Prove that $\text{Frac}(\mathbb{Z}[\sqrt{d}]) \cong \mathbb{Q}(\sqrt{d})$

abstract-algebrafield-theoryring-theory

I'm trying to prove that the field of fractions for $\mathbb{Z}[\sqrt{d}]$ is isomorphic to $\mathbb{Q}(\sqrt{d})$.
I know exactly how to go about this problem, but I'm just confused as to how to define the function.
I tried the following:
"Define a function $\phi: \text{Frac}(\mathbb{Z}[\sqrt{d}]) \to \mathbb{Q}(\sqrt{d})$ by $\phi(\frac{p+r\sqrt{d}}{s+t\sqrt{d}})=\frac{p}{s}+\frac{r}{t}\sqrt{d}$."
This function gave me some pretty ugly irreducible computations in terms of proving that it respected addition.
Is there another function I should be using?

Best Answer

Here is another take.

The field of fractions for $\mathbb{Z}[\sqrt{d}]$ is the smallest subfield $K$ of $\mathbb C$ that contains $\mathbb{Z}[\sqrt{d}]$.

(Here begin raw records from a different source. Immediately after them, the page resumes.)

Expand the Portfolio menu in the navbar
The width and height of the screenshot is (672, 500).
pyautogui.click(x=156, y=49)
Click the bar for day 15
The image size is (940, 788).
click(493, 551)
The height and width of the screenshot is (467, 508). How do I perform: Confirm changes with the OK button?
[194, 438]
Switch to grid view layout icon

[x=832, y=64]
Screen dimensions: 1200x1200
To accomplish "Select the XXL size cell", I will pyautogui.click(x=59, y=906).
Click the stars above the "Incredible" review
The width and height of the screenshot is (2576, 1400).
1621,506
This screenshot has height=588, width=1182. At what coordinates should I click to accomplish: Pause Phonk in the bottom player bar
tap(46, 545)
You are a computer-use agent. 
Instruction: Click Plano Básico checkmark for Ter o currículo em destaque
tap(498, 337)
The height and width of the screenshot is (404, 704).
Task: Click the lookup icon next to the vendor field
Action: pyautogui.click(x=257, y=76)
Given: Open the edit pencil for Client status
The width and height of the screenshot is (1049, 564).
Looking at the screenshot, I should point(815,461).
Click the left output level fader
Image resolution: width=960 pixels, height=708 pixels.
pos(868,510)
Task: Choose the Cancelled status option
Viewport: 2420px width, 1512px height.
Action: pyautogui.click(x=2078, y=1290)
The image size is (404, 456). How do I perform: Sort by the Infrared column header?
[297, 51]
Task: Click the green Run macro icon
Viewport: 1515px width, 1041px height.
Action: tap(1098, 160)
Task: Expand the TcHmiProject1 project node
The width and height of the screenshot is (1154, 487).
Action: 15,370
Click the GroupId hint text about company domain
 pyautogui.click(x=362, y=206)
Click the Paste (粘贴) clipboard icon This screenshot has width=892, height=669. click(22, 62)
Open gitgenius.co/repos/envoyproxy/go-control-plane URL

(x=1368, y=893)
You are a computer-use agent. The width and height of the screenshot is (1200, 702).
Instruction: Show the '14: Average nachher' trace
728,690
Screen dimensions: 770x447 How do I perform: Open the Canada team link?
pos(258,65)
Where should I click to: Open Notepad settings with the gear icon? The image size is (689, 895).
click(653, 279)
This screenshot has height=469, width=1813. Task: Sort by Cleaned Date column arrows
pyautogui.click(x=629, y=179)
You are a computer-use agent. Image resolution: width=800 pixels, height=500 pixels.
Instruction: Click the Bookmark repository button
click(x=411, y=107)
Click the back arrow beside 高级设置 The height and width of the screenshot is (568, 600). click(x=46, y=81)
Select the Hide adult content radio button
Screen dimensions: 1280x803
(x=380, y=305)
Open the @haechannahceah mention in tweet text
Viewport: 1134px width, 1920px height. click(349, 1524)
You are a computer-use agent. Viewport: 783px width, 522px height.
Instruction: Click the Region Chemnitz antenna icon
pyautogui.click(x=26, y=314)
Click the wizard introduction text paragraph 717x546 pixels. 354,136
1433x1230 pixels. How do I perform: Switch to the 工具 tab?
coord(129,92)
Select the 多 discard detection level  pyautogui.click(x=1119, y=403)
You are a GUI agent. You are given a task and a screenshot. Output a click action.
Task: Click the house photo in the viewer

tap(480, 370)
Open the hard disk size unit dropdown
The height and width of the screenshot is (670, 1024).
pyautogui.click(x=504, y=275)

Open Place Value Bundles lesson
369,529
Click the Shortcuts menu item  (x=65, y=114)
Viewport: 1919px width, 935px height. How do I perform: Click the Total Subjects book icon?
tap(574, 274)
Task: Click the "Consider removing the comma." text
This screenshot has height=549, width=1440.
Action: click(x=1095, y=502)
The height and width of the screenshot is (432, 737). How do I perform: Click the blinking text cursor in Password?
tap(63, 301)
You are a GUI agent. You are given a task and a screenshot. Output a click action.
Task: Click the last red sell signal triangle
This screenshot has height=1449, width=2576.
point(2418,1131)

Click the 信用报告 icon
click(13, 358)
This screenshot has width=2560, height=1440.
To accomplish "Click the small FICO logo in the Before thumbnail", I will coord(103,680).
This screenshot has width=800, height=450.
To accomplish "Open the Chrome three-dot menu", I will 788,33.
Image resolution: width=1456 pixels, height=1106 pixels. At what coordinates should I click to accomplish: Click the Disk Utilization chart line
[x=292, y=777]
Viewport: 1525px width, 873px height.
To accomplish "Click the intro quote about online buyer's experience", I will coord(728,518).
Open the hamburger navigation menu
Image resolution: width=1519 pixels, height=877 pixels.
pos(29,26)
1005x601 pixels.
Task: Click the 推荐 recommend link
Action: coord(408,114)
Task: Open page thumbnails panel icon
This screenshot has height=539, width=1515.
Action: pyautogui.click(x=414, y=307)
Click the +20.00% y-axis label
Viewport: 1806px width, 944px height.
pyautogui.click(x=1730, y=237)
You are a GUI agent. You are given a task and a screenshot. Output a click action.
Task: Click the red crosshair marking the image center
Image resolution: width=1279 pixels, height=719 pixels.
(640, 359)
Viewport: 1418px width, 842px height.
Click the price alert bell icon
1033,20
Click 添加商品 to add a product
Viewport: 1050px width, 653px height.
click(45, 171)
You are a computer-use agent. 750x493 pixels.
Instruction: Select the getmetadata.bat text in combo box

Now $\mathbb Z \subseteq \mathbb{Z}[\sqrt{d}]$ implies $\mathbb Q \subseteq K$ and so $\mathbb{Q}(\sqrt{d}) \subseteq K$.

Since $\mathbb{Q}(\sqrt{d})$ is a field containing $\mathbb{Z}[\sqrt{d}]$, it must contain $K$, that is $\mathbb{Q}(\sqrt{d}) \supseteq K$.

Therefore, $K = \mathbb{Q}(\sqrt{d})$.